First Steps Toward Developing a Pennsylvania Urban Wood Exchange

Tuesday, July 25, 2017
Pennsylvania state law requires municipalities to compost or otherwise recycle woody waste rather than to landfill or incinerate it. In isolated incidences, arrangements are made to have logs sawn to lumber, but most often woody debris is ground into mulch. Cities are required to establish a wood waste recycling facility or to contract with a neighboring community that has one. Still, sometimes a community may resort to stockpiling large woody material on an illegal city site, or to burning residential yard waste collected along with other refuse, also illegal. In 2016 the City of Harrisburg initiated the process of securing a site on which to establish a wood waste recycling facility.
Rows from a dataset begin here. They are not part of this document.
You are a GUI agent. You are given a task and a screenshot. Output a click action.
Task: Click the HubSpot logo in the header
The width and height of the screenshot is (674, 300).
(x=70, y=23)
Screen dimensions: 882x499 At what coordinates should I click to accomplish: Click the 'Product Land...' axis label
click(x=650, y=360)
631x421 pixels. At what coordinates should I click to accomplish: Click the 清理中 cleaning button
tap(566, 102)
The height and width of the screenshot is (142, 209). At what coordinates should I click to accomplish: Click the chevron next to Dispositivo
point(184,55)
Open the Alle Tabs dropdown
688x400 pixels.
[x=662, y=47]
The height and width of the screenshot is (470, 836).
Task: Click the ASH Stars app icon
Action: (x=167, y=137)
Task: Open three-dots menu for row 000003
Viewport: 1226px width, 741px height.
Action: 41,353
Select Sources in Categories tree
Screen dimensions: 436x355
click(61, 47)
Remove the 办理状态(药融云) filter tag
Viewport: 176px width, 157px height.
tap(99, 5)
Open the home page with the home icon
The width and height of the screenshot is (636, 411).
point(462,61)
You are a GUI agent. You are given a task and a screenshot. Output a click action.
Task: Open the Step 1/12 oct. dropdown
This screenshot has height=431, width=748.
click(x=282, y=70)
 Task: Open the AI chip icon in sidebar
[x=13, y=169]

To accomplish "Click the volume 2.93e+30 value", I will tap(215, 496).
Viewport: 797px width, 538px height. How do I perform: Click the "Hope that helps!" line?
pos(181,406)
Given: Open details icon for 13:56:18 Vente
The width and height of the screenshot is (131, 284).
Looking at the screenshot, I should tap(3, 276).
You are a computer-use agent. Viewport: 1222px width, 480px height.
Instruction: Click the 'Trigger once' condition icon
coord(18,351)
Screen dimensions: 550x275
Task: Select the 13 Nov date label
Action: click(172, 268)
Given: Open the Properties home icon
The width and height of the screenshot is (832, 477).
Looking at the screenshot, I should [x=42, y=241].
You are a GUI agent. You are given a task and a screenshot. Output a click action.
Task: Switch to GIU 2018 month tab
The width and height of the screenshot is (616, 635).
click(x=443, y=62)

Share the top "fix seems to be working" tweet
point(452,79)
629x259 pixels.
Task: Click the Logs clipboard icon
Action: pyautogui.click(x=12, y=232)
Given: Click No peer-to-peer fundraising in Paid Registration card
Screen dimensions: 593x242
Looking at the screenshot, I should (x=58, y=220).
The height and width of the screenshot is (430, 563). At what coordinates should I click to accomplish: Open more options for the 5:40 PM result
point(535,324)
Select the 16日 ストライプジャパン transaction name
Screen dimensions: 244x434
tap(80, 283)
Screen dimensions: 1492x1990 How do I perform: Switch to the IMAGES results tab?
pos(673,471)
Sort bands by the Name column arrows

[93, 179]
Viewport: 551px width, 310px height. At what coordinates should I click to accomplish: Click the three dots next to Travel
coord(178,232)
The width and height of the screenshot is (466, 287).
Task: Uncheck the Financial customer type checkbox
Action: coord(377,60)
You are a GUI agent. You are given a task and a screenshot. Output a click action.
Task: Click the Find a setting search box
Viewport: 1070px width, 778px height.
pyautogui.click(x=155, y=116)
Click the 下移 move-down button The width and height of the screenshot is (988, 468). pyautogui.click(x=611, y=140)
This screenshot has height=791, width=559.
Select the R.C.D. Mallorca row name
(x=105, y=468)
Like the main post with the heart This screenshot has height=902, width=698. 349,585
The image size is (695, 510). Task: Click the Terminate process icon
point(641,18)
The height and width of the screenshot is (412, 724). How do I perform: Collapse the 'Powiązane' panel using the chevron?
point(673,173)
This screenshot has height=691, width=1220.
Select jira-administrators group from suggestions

In the summer of 2016, the USFS Forest Products Lab offered instruction on milling urban wood to Philadelphia parks and recreation staff. The Bureau of Forestry engaged Forest Products Lab staff in September to offer a similar workshop in the Harrisburg area, as a way to begin the conversation to link suppliers of urban logs to those interested in better utilizing them. Invitations went out to arborists, foresters, tree services, sawmill owners, craftsmen, cabinetmakers, and educators. A total of 60 people attended, with representation from all groups. The workshop provided an overview of urban wood use in other parts of the country; and presentations on assessing the quality of a log to determine its highest use, constructing a simple dry kiln, and producing biochar from scrap wood. Field demonstrations on milling and air drying wood, and on the small scale production of charcoal were included. A number of beneficial connections resulted from the workshop: the City began furnishing logs to a small specialty sawmill, and a regional vo-tech school began manufacturing charcoal with waste wood from its carpentry program.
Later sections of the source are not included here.